Bug 1582056

Summary: Input/Output errors on a disperse volume with concurrent reads and writes
Product: [Community] GlusterFS Reporter: Xavi Hernandez <jahernan>
Component: disperseAssignee: Xavi Hernandez <jahernan>
Status: CLOSED CURRENTRELEASE QA Contact:
Severity: unspecified Docs Contact:
Priority: unspecified    
Version: 4.1CC: bugs
Target Milestone: ---   
Target Release: ---   
Hardware: Unspecified   
OS: Unspecified   
Whiteboard:
Fixed In Version: glusterfs-v4.1.0 Doc Type: If docs needed, set a value
Doc Text:
Story Points: ---
Clone Of: 1578325 Environment:
Last Closed: 2018-06-20 18:06:39 UTC Type: Bug
Regression: --- Mount Type: ---
Documentation: --- CRM:
Verified Versions: Category: ---
oVirt Team: --- RHEL 7.3 requirements from Atomic Host:
Cloudforms Team: --- Target Upstream Version:
Embargoed:
Bug Depends On: 1578325    
Bug Blocks:    

Description Xavi Hernandez 2018-05-24 05:52:44 UTC
+++ This bug was initially created as a clone of Bug #1578325 +++

Description of problem:

When parallel-writes is enabled and multiple reads and writes (non-overlapping) are sent concurrently, sometimes writes fail with an Input/Output error of file not found error.

Version-Release number of selected component (if applicable): mainline


How reproducible:

Randomly on a Ganesha mount. I've been unable to reproduce it on FUSE.

Steps to Reproduce:
1. Create a disperse volume
2. Create a Ganesha cluster using gfapi
3. Mount three clients to three different NFS servers
4. From one client run Bonnie++
5. From second client run ls -la in a loop
6. From third client run du -sh in a loop

Actual results:

Bonnie++ fails in the rewriting test.

Expected results:

Bonnie++ shouldn't fail

Additional info:

As a workaround, disabling parallel-writes hides the problem.

Comment 1 Worker Ant 2018-05-24 06:07:58 UTC
REVIEW: https://review.gluster.org/20075 (cluster/ec: Fix pre-op xattrop management) posted (#1) for review on release-4.1 by Xavi Hernandez

Comment 2 Worker Ant 2018-05-25 02:07:27 UTC
COMMIT: https://review.gluster.org/20075 committed in release-4.1 by "Shyamsundar Ranganathan" <srangana> with a commit message- cluster/ec: Fix pre-op xattrop management

Multiple pre-op xattrop can be simultaneously being processed. On the cbk
it was checked if the fop was waiting for some specific data (like size and
version) and, if so, it was assumed that this answer should contain that
data.

This is not true, since a fop can be waiting for some data, but it may come
from the xattrop of another fop.

This patch differentiates between needing some information and providing it.

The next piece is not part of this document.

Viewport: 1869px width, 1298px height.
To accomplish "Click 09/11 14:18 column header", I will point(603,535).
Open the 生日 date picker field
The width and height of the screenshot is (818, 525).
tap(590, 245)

This is related to parallel writes. Disabling them fixed the problem, but
also prevented concurrent reads. A change has been made so that disabling
parallel writes still allows parallel reads.

Backport of:
> BUG: 1578325

Fixes: bz#1582056
Change-Id: I74772ad6b80b7b37805da93d5ec3ae099e96b041
Signed-off-by: Xavi Hernandez <xhernandez>

Comment 3 Shyamsundar 2018-06-20 18:06:39 UTC
This bug is getting closed because a release has been made available that should address the reported issue. In case the problem is still not fixed with glusterfs-v4.1.0, please open a new bug report.

glusterfs-v4.1.0 has been announced on the Gluster mailinglists [1], packages for several distributions should become available in the near future. Keep an eye on the Gluster Users mailinglist [2] and the update infrastructure for your distribution.

[1] http://lists.gluster.org/pipermail/announce/2018-June/000102.html
[2] https://www.gluster.org/pipermail/gluster-users/